Problem description: Print exactly, and only, the lines running from the line containing "找回密码 (80, 2382)" through the end of the records below.

Provided data:

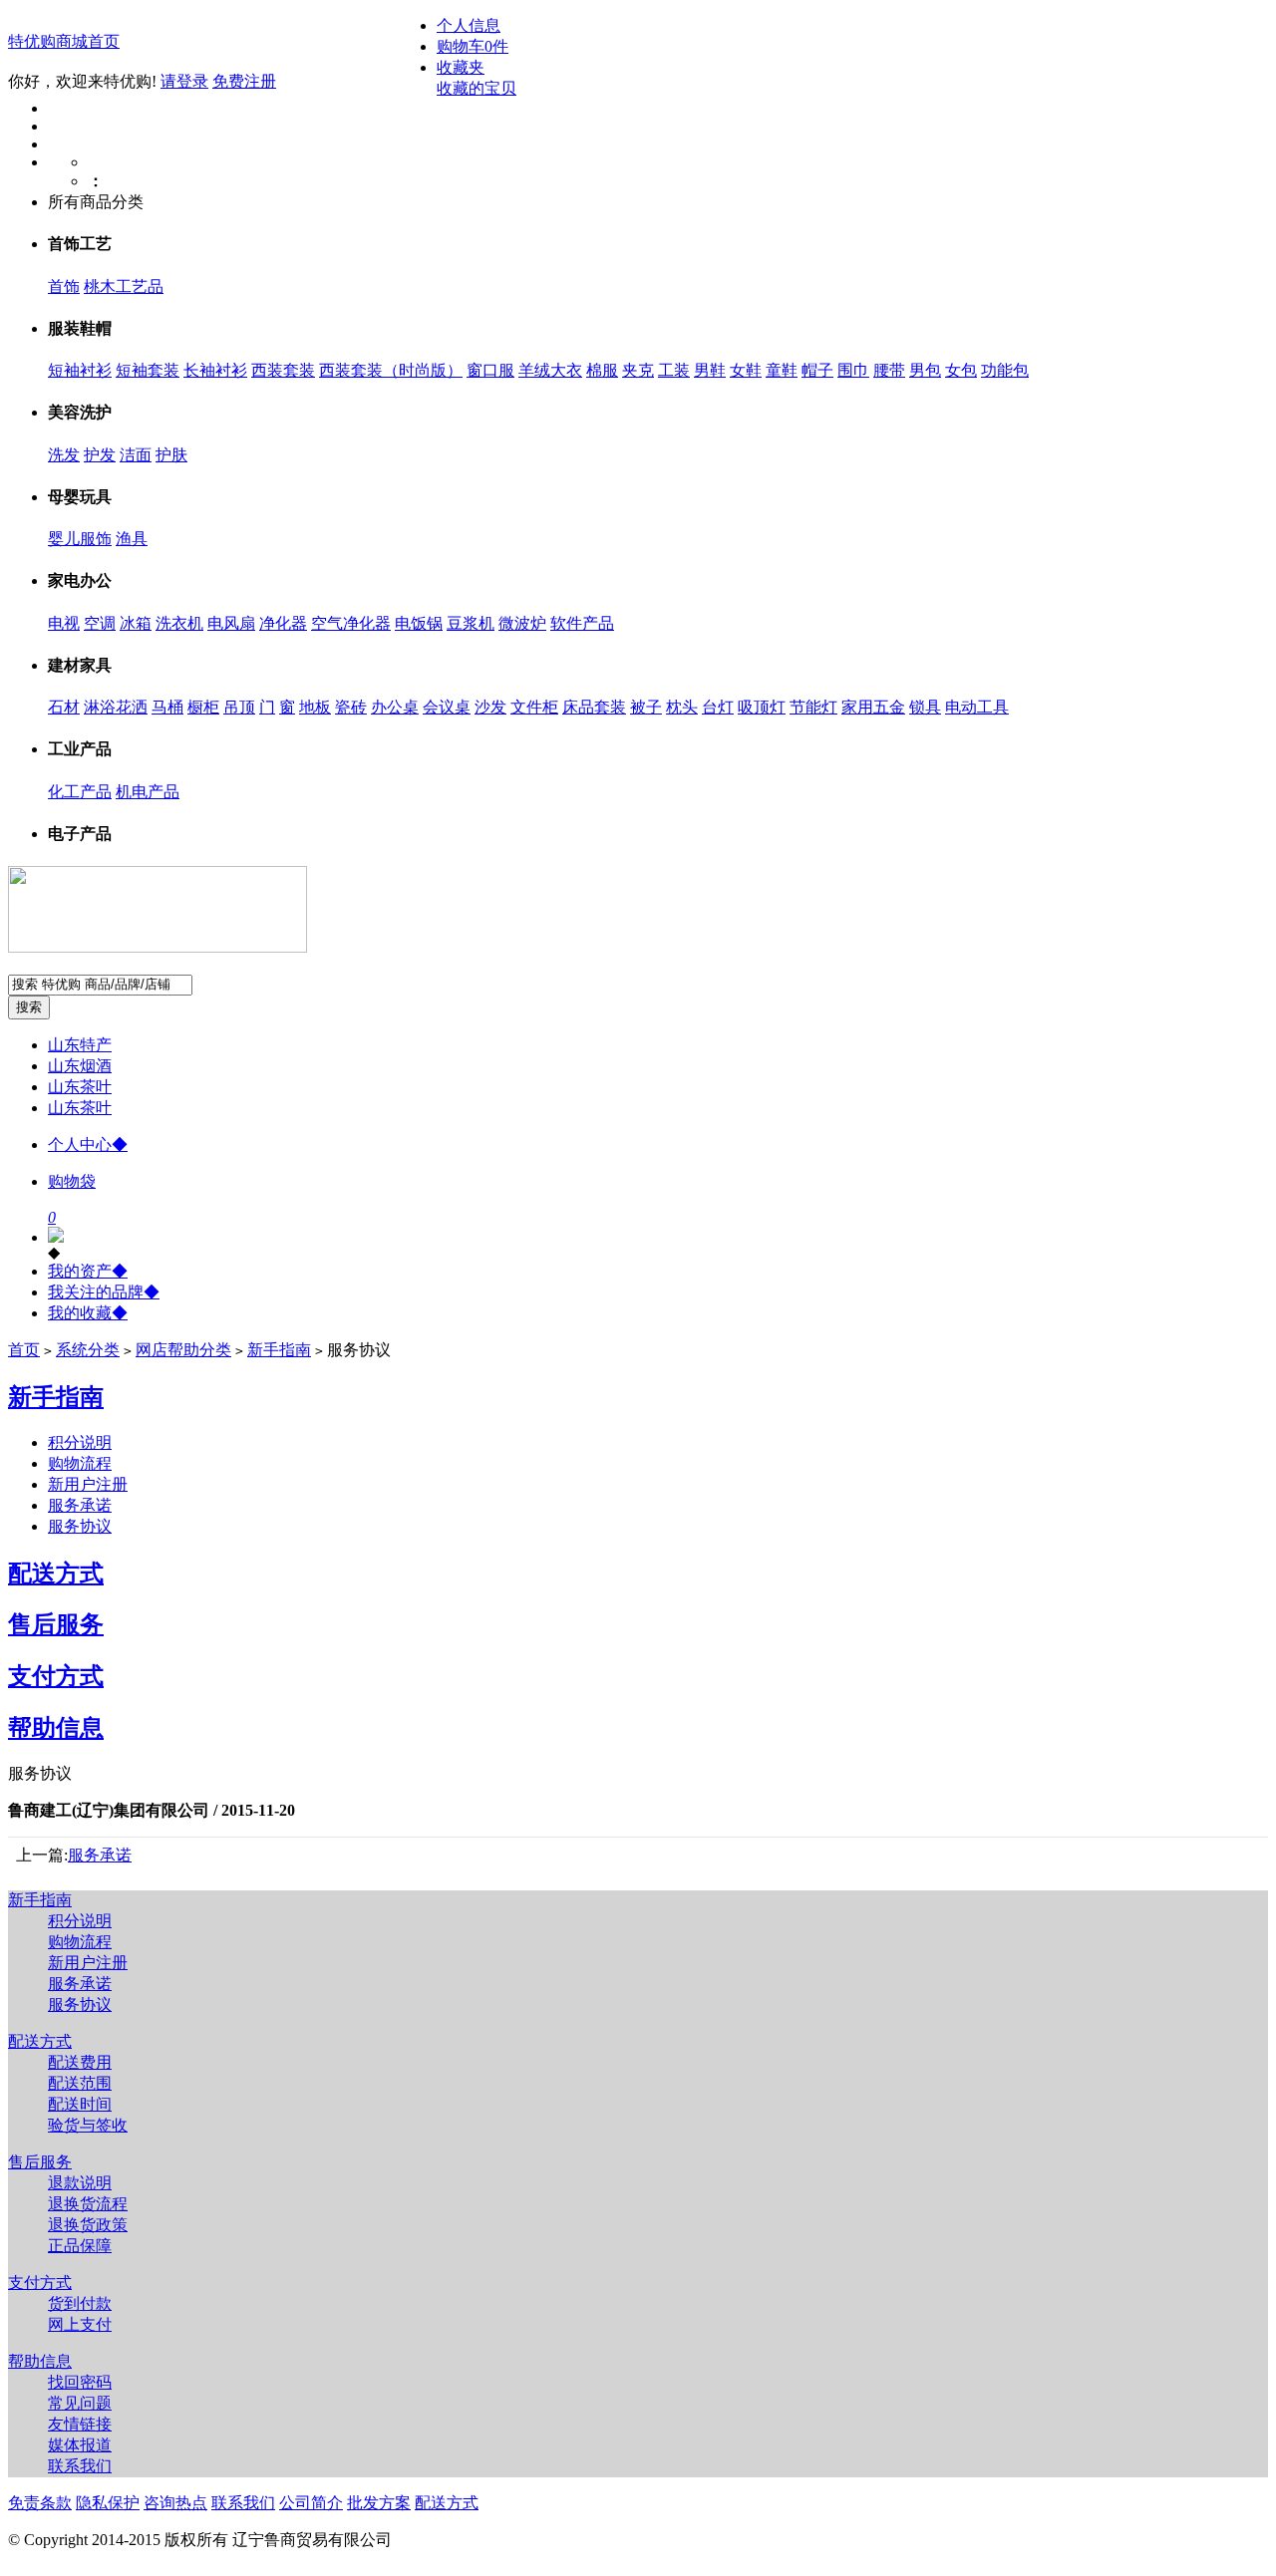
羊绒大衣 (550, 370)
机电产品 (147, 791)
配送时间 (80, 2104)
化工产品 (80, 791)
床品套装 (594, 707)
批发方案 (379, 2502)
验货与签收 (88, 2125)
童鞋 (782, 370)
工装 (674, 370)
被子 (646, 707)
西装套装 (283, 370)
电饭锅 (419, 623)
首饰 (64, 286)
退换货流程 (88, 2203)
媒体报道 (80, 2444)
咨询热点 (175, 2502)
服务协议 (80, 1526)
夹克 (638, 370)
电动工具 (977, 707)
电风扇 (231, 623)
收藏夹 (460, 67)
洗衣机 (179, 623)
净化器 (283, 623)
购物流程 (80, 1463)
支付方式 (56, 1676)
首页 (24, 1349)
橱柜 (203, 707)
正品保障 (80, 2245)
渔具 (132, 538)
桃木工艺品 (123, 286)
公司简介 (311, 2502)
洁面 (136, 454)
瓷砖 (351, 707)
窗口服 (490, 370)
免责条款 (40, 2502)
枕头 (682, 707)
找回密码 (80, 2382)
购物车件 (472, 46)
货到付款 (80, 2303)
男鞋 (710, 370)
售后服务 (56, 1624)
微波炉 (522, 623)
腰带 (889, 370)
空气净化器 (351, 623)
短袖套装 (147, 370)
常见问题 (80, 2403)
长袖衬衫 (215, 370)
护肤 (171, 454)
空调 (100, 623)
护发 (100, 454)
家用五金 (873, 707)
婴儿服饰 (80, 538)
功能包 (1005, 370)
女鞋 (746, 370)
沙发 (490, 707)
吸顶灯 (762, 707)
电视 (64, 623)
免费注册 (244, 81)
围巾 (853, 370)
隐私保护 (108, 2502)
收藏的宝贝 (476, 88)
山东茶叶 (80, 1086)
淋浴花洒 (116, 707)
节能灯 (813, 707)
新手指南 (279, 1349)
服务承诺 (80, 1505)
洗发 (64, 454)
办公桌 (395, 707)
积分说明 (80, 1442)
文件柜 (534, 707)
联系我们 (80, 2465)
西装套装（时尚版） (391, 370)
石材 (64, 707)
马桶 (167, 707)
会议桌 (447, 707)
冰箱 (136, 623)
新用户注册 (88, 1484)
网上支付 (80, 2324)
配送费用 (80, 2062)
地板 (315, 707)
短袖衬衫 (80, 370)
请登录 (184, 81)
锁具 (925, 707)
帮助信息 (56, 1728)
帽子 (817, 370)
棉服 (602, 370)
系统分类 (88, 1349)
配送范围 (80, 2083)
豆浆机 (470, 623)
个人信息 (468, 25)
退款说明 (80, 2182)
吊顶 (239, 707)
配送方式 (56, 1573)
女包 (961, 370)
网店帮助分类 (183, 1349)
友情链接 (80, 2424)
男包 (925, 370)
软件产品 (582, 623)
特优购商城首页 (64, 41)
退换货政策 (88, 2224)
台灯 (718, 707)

Answer for the task:
找回密码 (80, 2382)
购物车件 (472, 46)
货到付款 (80, 2303)
男鞋 (710, 370)
售后服务 (56, 1624)
微波炉 (522, 623)
腰带 (889, 370)
空气净化器 (351, 623)
短袖套装 (147, 370)
常见问题 (80, 2403)
长袖衬衫 (215, 370)
护肤 (171, 454)
空调 (100, 623)
护发 (100, 454)
家用五金 (873, 707)
婴儿服饰 (80, 538)
功能包 (1005, 370)
女鞋 (746, 370)
沙发 (490, 707)
吸顶灯 (762, 707)
电视 (64, 623)
免费注册 (244, 81)
围巾 (853, 370)
隐私保护 (108, 2502)
收藏的宝贝 (476, 88)
山东茶叶 (80, 1086)
淋浴花洒 (116, 707)
节能灯 (813, 707)
新手指南 (279, 1349)
服务承诺 (80, 1505)
洗发 (64, 454)
办公桌 (395, 707)
积分说明 (80, 1442)
文件柜 (534, 707)
联系我们 (80, 2465)
西装套装（时尚版） (391, 370)
石材 (64, 707)
马桶 (167, 707)
会议桌 (447, 707)
冰箱 (136, 623)
新用户注册 (88, 1484)
网上支付 (80, 2324)
配送费用 (80, 2062)
地板 (315, 707)
短袖衬衫 (80, 370)
请登录 (184, 81)
锁具 (925, 707)
帮助信息 (56, 1728)
帽子 (817, 370)
棉服 (602, 370)
系统分类 (88, 1349)
配送范围 (80, 2083)
豆浆机 (470, 623)
个人信息 (468, 25)
退款说明 (80, 2182)
吊顶 (239, 707)
配送方式 (56, 1573)
女包 (961, 370)
网店帮助分类 (183, 1349)
友情链接 (80, 2424)
男包 (925, 370)
软件产品 (582, 623)
特优购商城首页 (64, 41)
退换货政策 (88, 2224)
台灯 (718, 707)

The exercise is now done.